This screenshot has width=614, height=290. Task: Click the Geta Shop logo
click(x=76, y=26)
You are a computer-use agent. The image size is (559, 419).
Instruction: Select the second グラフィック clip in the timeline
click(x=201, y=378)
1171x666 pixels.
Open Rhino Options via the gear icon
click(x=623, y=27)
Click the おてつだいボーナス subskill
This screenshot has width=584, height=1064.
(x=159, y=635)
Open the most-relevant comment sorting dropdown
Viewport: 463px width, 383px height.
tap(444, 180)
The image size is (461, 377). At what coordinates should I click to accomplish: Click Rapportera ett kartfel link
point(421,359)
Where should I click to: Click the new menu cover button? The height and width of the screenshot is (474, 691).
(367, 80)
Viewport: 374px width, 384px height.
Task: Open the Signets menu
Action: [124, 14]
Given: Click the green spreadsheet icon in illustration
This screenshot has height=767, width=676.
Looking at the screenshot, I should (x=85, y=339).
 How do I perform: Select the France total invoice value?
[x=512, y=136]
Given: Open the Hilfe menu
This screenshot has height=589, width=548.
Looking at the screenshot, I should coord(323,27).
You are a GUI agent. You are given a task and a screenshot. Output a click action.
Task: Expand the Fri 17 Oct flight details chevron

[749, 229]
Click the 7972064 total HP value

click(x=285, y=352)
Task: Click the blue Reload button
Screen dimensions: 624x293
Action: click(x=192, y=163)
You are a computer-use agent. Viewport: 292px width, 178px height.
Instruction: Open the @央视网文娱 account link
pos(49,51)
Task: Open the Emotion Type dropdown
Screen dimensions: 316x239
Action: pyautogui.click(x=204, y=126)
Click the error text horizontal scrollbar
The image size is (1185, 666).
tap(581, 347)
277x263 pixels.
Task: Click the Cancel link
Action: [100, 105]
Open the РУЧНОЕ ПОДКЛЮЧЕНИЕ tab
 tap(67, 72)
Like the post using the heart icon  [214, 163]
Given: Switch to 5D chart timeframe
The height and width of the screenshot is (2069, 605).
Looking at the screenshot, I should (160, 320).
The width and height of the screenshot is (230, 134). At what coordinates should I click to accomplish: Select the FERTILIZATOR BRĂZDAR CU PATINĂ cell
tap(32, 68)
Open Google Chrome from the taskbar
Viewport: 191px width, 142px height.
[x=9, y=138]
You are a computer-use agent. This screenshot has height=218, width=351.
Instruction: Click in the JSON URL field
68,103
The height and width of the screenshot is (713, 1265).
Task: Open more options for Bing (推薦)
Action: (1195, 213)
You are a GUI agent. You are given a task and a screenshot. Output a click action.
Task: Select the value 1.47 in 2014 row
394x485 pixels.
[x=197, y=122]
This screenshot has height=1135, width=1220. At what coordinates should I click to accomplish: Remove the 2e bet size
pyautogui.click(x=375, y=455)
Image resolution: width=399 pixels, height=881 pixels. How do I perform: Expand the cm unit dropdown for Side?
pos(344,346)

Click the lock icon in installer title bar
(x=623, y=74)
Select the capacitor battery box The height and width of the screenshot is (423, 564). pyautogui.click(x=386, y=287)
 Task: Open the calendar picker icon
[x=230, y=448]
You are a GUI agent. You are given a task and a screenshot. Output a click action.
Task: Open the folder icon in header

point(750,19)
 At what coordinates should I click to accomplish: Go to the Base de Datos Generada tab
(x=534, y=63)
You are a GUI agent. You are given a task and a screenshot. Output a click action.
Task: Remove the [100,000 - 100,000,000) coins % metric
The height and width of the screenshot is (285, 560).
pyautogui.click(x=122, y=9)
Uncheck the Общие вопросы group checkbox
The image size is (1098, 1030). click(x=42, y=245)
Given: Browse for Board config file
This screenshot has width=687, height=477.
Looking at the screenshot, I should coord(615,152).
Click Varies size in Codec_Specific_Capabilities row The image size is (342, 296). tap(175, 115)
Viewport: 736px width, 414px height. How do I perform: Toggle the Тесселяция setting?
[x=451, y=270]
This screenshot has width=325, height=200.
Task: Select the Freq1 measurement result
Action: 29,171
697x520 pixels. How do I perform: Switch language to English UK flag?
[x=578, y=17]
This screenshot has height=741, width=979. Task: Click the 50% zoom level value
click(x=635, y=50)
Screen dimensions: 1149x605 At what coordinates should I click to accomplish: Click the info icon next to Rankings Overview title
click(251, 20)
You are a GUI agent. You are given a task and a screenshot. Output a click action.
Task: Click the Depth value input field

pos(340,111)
____________
■ Work order
Give the count of lines in the listing that hold the word "computer", and nothing else.

■ Response box
3